**Activity**. Work out how many lines of the material contain the string "agent". Respond with the number only.

**Records**.

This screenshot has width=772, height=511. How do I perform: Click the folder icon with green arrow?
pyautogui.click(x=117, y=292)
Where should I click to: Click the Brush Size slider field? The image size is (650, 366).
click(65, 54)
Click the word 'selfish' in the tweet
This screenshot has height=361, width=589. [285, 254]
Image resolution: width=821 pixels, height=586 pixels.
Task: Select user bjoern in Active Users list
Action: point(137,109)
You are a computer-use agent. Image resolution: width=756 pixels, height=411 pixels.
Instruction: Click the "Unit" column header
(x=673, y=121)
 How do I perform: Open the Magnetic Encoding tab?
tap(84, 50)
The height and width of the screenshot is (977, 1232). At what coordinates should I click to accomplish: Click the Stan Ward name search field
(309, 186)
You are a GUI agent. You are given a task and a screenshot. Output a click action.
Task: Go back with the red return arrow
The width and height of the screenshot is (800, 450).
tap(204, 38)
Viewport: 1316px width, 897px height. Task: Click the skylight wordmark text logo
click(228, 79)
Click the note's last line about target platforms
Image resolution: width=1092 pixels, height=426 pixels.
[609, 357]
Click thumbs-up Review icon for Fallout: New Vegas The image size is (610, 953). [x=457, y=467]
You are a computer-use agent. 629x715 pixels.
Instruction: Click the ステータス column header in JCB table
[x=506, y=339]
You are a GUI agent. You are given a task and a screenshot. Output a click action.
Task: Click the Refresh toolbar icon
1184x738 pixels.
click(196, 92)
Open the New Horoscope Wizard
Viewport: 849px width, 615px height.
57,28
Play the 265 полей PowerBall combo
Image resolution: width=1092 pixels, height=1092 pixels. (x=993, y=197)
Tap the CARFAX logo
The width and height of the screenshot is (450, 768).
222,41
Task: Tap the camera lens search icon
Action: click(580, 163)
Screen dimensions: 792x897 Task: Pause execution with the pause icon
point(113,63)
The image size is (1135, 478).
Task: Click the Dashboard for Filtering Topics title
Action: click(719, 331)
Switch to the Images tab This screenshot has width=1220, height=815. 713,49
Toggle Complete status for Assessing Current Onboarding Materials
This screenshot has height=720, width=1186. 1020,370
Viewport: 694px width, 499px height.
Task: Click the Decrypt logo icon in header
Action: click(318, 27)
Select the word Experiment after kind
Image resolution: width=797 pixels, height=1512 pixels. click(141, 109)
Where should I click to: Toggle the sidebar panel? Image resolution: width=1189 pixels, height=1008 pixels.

**Exercise output**. 4